TASK TO CARRY OUT - Copy each of the following records verbatim, with every line in its original order and nothing omitted or changed.

EXCERPTED RECORDS -
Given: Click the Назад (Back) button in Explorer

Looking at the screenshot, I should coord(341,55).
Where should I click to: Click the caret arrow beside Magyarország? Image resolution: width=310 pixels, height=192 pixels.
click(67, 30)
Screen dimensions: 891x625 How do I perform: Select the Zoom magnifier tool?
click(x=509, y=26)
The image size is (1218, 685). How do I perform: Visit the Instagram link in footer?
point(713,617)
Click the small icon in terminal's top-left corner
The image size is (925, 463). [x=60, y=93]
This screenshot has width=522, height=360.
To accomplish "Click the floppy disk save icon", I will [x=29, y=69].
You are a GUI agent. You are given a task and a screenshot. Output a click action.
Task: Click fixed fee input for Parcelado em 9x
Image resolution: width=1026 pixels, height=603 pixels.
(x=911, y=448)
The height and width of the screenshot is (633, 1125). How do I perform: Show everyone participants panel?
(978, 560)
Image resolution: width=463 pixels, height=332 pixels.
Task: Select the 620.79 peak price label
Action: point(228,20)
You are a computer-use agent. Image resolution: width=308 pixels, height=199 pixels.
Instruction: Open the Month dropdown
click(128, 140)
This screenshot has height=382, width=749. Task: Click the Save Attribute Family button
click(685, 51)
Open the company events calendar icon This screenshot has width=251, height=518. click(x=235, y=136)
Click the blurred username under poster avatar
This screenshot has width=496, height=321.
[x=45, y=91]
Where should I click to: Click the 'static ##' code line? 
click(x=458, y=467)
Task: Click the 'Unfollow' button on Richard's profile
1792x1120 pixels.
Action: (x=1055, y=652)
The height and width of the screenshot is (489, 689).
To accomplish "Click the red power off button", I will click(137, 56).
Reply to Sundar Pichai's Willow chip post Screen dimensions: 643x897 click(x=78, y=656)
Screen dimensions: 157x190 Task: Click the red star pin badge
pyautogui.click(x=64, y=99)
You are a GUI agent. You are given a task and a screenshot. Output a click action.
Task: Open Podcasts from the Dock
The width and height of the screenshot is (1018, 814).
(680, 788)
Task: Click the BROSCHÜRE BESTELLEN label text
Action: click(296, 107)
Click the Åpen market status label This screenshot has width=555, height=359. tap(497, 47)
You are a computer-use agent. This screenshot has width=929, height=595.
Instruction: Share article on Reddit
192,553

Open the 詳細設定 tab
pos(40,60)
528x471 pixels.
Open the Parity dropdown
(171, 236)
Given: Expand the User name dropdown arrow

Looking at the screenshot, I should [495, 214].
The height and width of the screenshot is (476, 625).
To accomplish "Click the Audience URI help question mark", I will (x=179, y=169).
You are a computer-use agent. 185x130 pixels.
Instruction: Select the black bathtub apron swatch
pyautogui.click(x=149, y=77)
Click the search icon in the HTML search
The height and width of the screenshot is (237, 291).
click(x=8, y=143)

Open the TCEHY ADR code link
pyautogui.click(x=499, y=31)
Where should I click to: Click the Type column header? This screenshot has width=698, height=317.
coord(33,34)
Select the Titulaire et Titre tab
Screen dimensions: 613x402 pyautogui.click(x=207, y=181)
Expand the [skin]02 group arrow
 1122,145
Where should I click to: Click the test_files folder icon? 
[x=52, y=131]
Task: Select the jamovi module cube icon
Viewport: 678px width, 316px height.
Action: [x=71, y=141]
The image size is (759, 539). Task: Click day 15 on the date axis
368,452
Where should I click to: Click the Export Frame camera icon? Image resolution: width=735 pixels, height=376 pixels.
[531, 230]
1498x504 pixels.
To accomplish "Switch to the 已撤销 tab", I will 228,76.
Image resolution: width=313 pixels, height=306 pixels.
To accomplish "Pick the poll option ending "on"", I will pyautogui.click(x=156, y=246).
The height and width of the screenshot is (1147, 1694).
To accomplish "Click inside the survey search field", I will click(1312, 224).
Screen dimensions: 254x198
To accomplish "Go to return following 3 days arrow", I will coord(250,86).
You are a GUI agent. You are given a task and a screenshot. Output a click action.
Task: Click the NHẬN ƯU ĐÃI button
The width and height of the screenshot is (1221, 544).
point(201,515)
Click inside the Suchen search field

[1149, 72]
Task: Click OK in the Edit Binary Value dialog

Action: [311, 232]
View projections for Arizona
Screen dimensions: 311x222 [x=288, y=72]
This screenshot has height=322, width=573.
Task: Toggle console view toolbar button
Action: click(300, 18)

EXERCISE ANSWER -
Given: Click the Назад (Back) button in Explorer

Looking at the screenshot, I should coord(341,55).
Where should I click to: Click the caret arrow beside Magyarország? Image resolution: width=310 pixels, height=192 pixels.
click(67, 30)
Screen dimensions: 891x625 How do I perform: Select the Zoom magnifier tool?
click(x=509, y=26)
The image size is (1218, 685). How do I perform: Visit the Instagram link in footer?
point(713,617)
Click the small icon in terminal's top-left corner
The image size is (925, 463). [x=60, y=93]
This screenshot has width=522, height=360.
To accomplish "Click the floppy disk save icon", I will [x=29, y=69].
You are a GUI agent. You are given a task and a screenshot. Output a click action.
Task: Click fixed fee input for Parcelado em 9x
Image resolution: width=1026 pixels, height=603 pixels.
(x=911, y=448)
The height and width of the screenshot is (633, 1125). How do I perform: Show everyone participants panel?
(978, 560)
Image resolution: width=463 pixels, height=332 pixels.
Task: Select the 620.79 peak price label
Action: point(228,20)
You are a computer-use agent. Image resolution: width=308 pixels, height=199 pixels.
Instruction: Open the Month dropdown
click(128, 140)
This screenshot has height=382, width=749. Task: Click the Save Attribute Family button
click(685, 51)
Open the company events calendar icon This screenshot has width=251, height=518. click(x=235, y=136)
Click the blurred username under poster avatar
This screenshot has width=496, height=321.
[x=45, y=91]
Where should I click to: Click the 'static ##' code line? 
click(x=458, y=467)
Task: Click the 'Unfollow' button on Richard's profile
1792x1120 pixels.
Action: (x=1055, y=652)
The height and width of the screenshot is (489, 689).
To accomplish "Click the red power off button", I will click(137, 56).
Reply to Sundar Pichai's Willow chip post Screen dimensions: 643x897 click(x=78, y=656)
Screen dimensions: 157x190 Task: Click the red star pin badge
pyautogui.click(x=64, y=99)
You are a GUI agent. You are given a task and a screenshot. Output a click action.
Task: Open Podcasts from the Dock
The width and height of the screenshot is (1018, 814).
(680, 788)
Task: Click the BROSCHÜRE BESTELLEN label text
Action: click(296, 107)
Click the Åpen market status label This screenshot has width=555, height=359. tap(497, 47)
You are a computer-use agent. This screenshot has width=929, height=595.
Instruction: Share article on Reddit
192,553

Open the 詳細設定 tab
pos(40,60)
528x471 pixels.
Open the Parity dropdown
(171, 236)
Given: Expand the User name dropdown arrow

Looking at the screenshot, I should [495, 214].
The height and width of the screenshot is (476, 625).
To accomplish "Click the Audience URI help question mark", I will (x=179, y=169).
You are a computer-use agent. 185x130 pixels.
Instruction: Select the black bathtub apron swatch
pyautogui.click(x=149, y=77)
Click the search icon in the HTML search
The height and width of the screenshot is (237, 291).
click(x=8, y=143)

Open the TCEHY ADR code link
pyautogui.click(x=499, y=31)
Where should I click to: Click the Type column header? This screenshot has width=698, height=317.
coord(33,34)
Select the Titulaire et Titre tab
Screen dimensions: 613x402 pyautogui.click(x=207, y=181)
Expand the [skin]02 group arrow
 1122,145
Where should I click to: Click the test_files folder icon? 
[x=52, y=131]
Task: Select the jamovi module cube icon
Viewport: 678px width, 316px height.
Action: [x=71, y=141]
The image size is (759, 539). Task: Click day 15 on the date axis
368,452
Where should I click to: Click the Export Frame camera icon? Image resolution: width=735 pixels, height=376 pixels.
[531, 230]
1498x504 pixels.
To accomplish "Switch to the 已撤销 tab", I will 228,76.
Image resolution: width=313 pixels, height=306 pixels.
To accomplish "Pick the poll option ending "on"", I will pyautogui.click(x=156, y=246).
The height and width of the screenshot is (1147, 1694).
To accomplish "Click inside the survey search field", I will click(1312, 224).
Screen dimensions: 254x198
To accomplish "Go to return following 3 days arrow", I will coord(250,86).
You are a GUI agent. You are given a task and a screenshot. Output a click action.
Task: Click the NHẬN ƯU ĐÃI button
The width and height of the screenshot is (1221, 544).
point(201,515)
Click inside the Suchen search field

[1149, 72]
Task: Click OK in the Edit Binary Value dialog

Action: [311, 232]
View projections for Arizona
Screen dimensions: 311x222 [x=288, y=72]
This screenshot has height=322, width=573.
Task: Toggle console view toolbar button
Action: click(300, 18)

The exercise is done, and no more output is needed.